MRI was nothing but a bunch of dreamy time-markers far below Manhattan, but the crew of the Terra Nova was asking their advice before sacrificing themselves anew.

If that didn’t chastise a person, bring on a feeling of humility and unworthiness, then nothing would. “Do—do we have any advice to give them?” she asked.

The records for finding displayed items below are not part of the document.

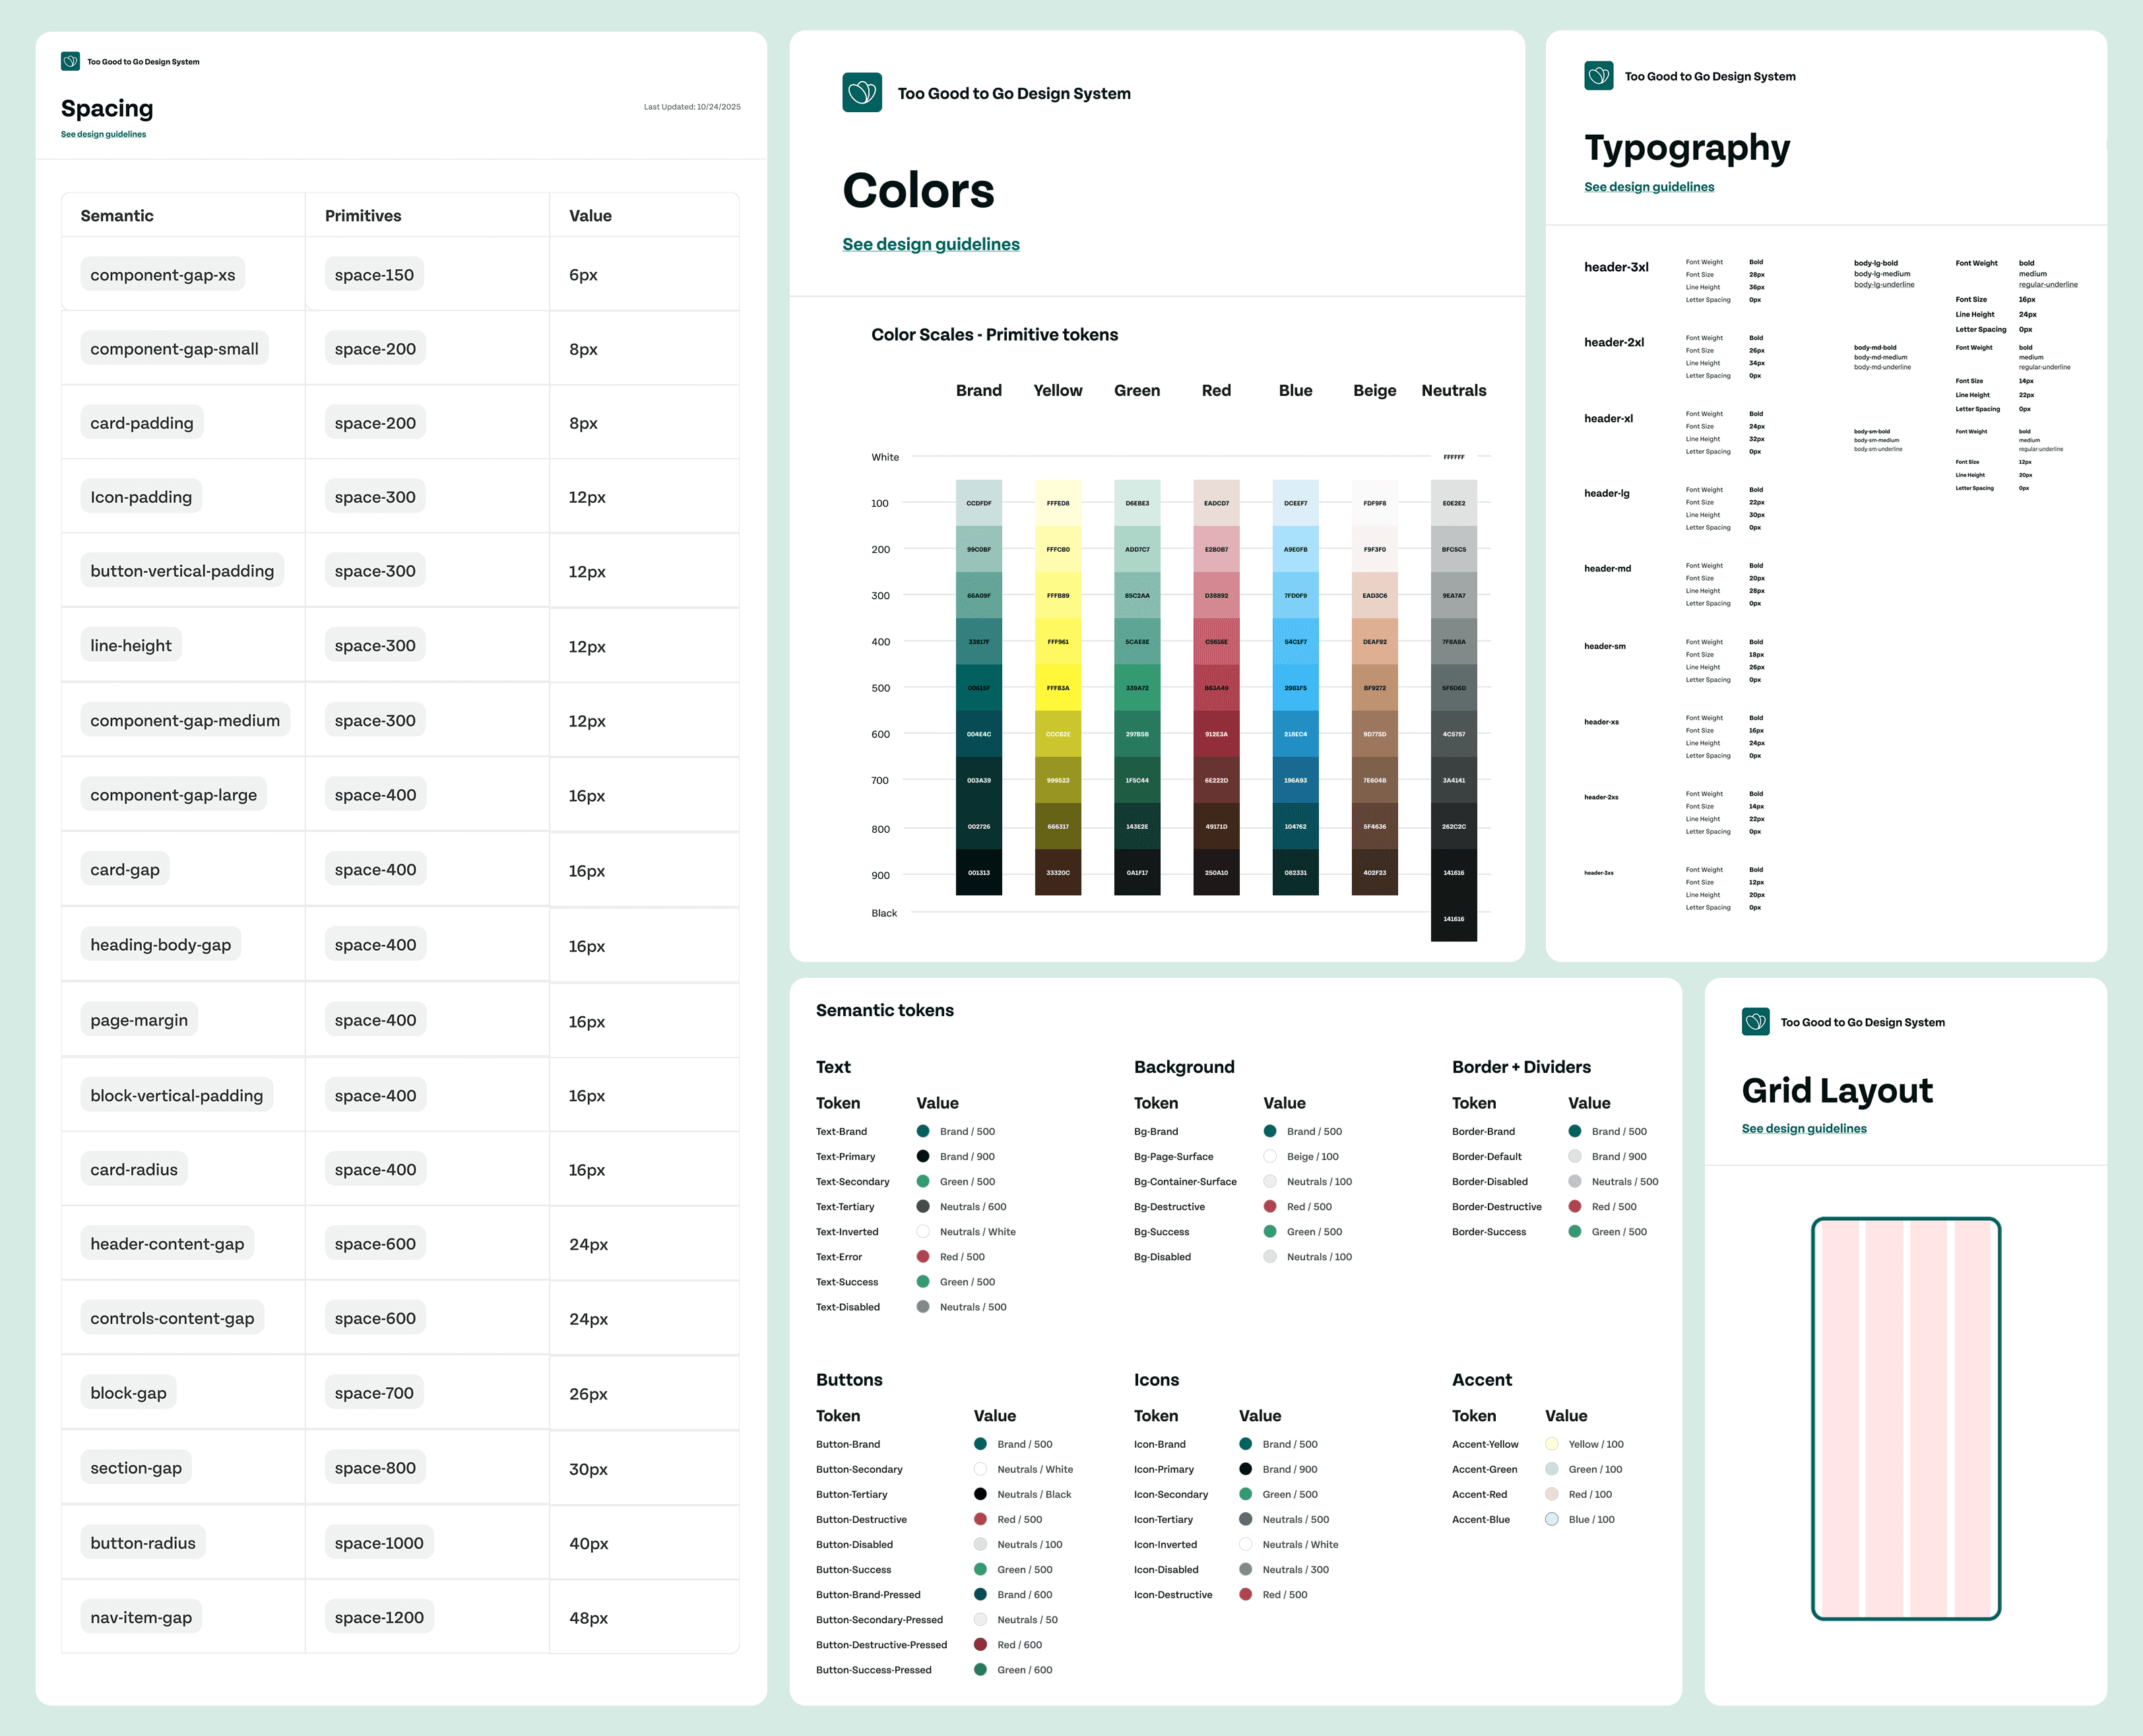Select the Yellow 100 swatch FFFED8
This screenshot has height=1736, width=2143.
tap(1057, 503)
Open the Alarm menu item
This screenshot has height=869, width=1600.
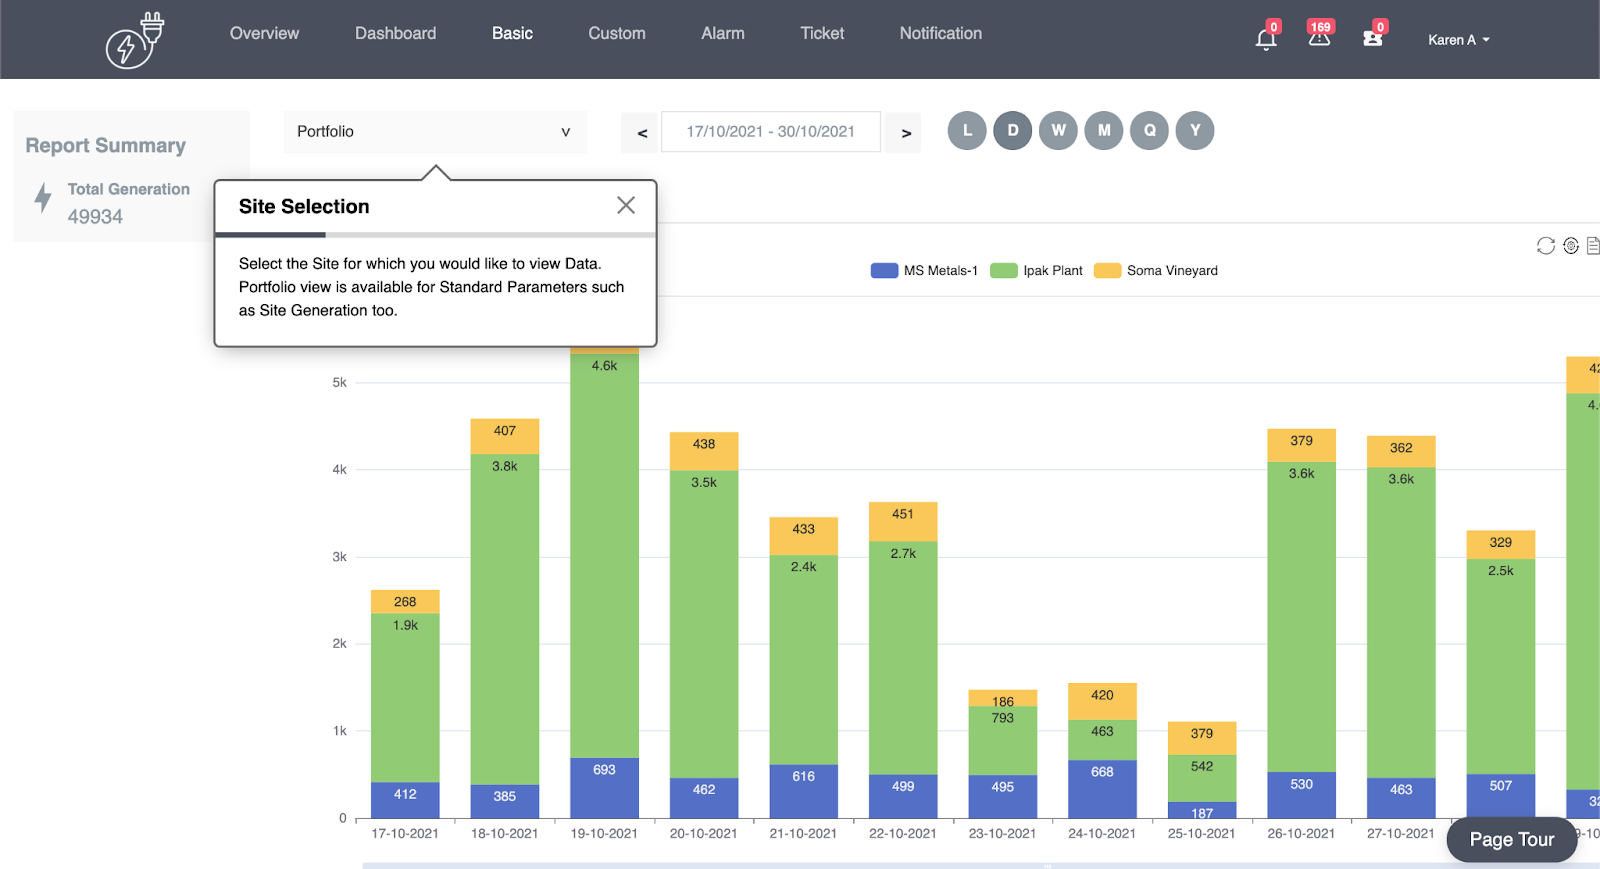pyautogui.click(x=723, y=33)
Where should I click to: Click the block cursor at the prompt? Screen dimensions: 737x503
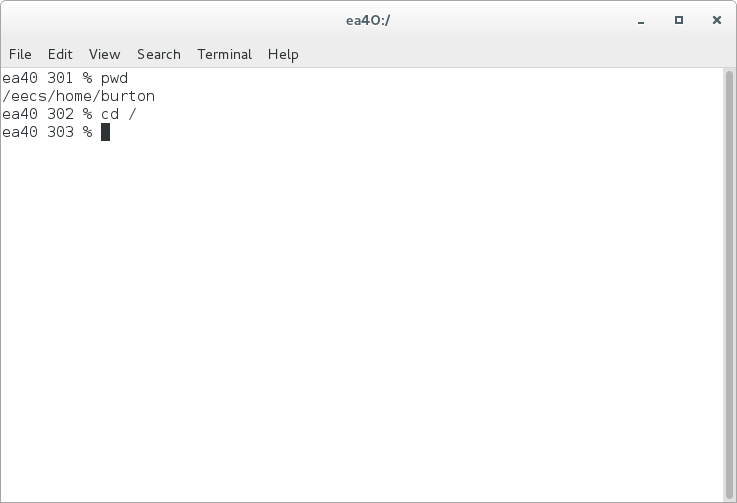point(105,132)
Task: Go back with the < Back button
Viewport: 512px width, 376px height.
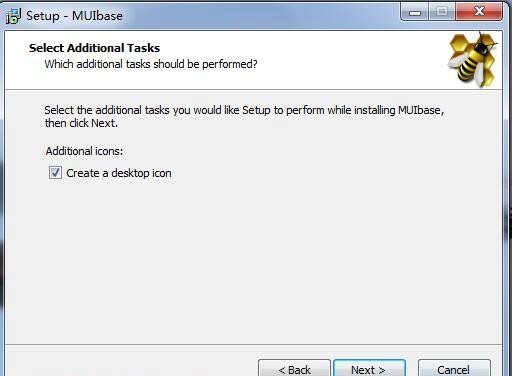Action: coord(294,368)
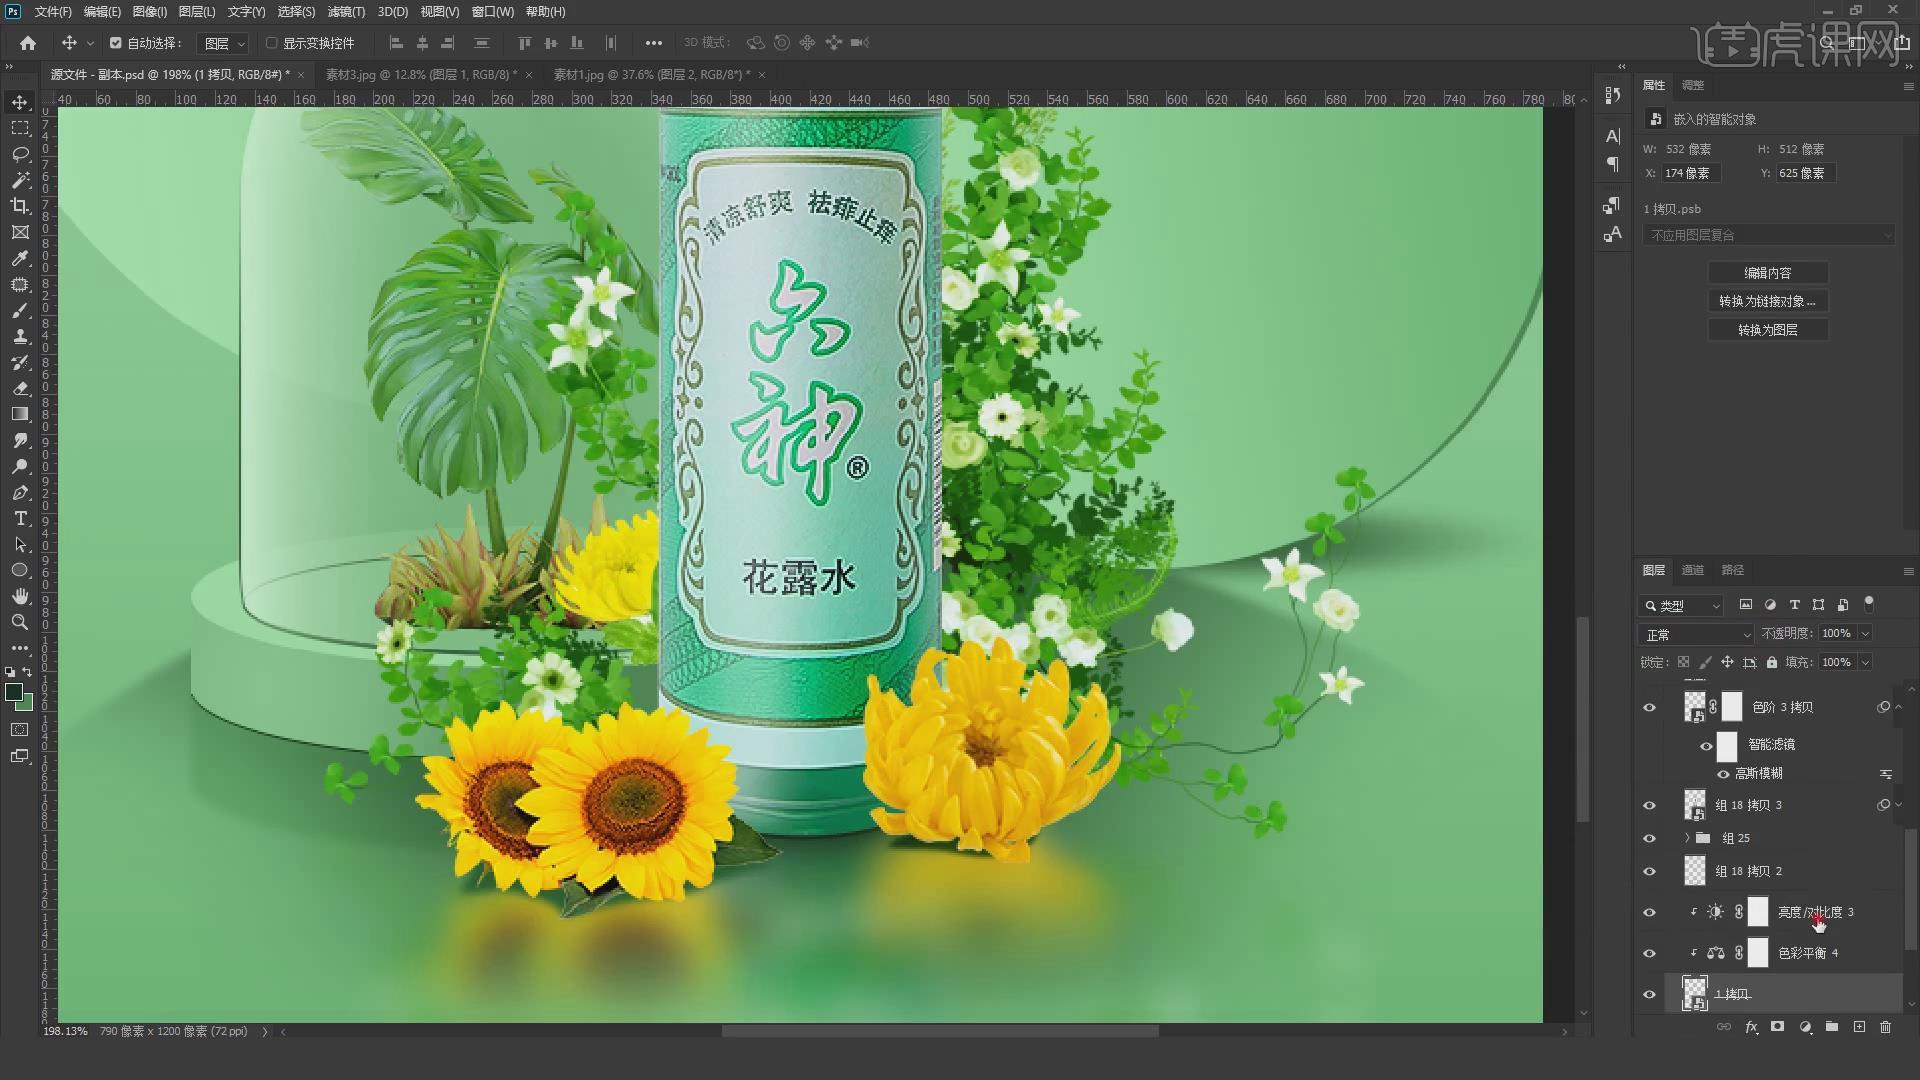Click the 编辑内容 button in Properties
The image size is (1920, 1080).
(x=1770, y=272)
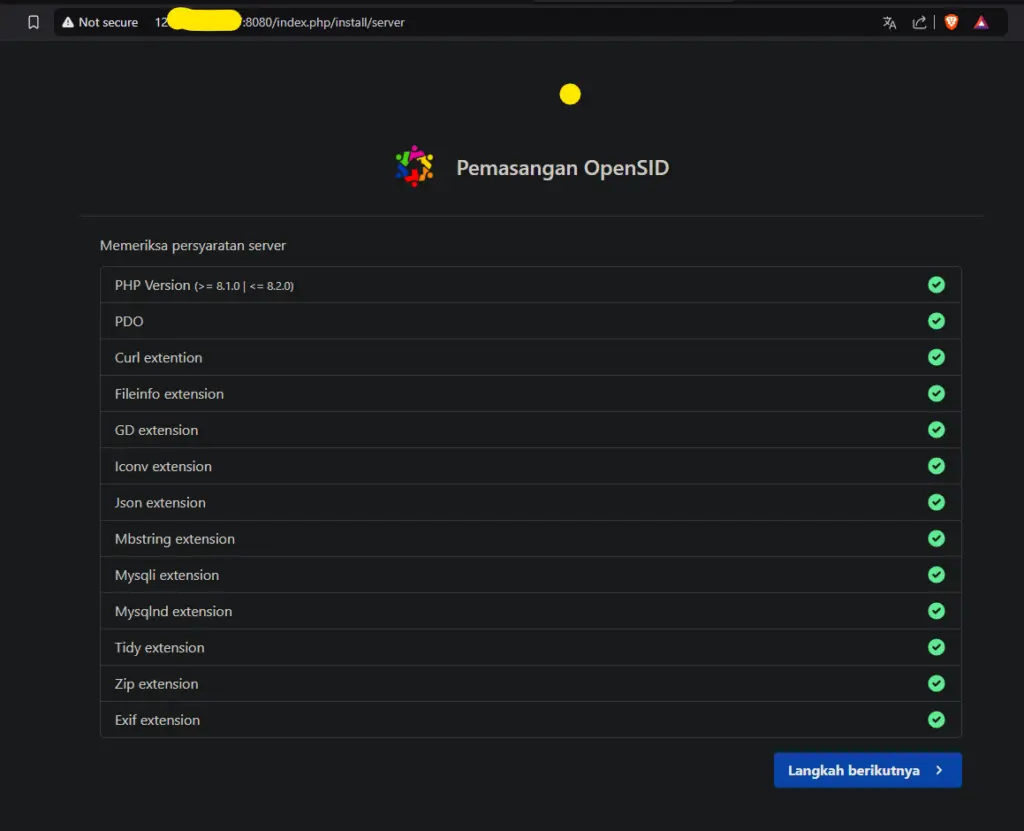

“No,” Bernhardt said, his voice quiet and sad. He let his answer hang there for a moment, and the brief silence spoke volumes to Sianna. People are dying out there and we’re letting them down. She herself had gone in early, not to grub away at her proper work on CORE research, but to go glory-chasing after some completely meaningless thirty-seven-minute hiccup in a long-destroyed space probe’s chronometer. And to compound the crime, she had been distracted from that nonsense by the even more foolish nonsense of Sakalov’s pursuit of Charon Central.

At last Bernhardt spoke again. “But perhaps there is no need to say more about the Terra Nova. In any event, it’s quite possible that they are safer in that ship than we are here. I think, Yuri, that perhaps it’s time I showed you what I brought you here to see. I think you will see that the arrival of the SCOREs makes any discussion of what goes on at the Sphere a bit academic. We are going to have other worries.”

“SCOREs?” Sianna asked. She had heard the term go past once or twice, in the lab, but no one seemed ready or willing to explain what the acronym meant.

Small Close-Orbiting Radar Emitters,” Bernhardt said, a bit absently. “Hmmph. Wally, I was going to operate the equipment myself, but as long as you’re here, if you could run that simulation of the SCOREs you did last week—”

“Yes, sir,” Wally said. He bent over his control panel for a moment. Good God, Wally had been working with Dr. Bernhardt himself? Why hadn’t he ever said anything about it? But Sianna knew the answer even before she was done asking herself the question. What Bernhardt said next confirmed it, even if it didn’t make her feel any better.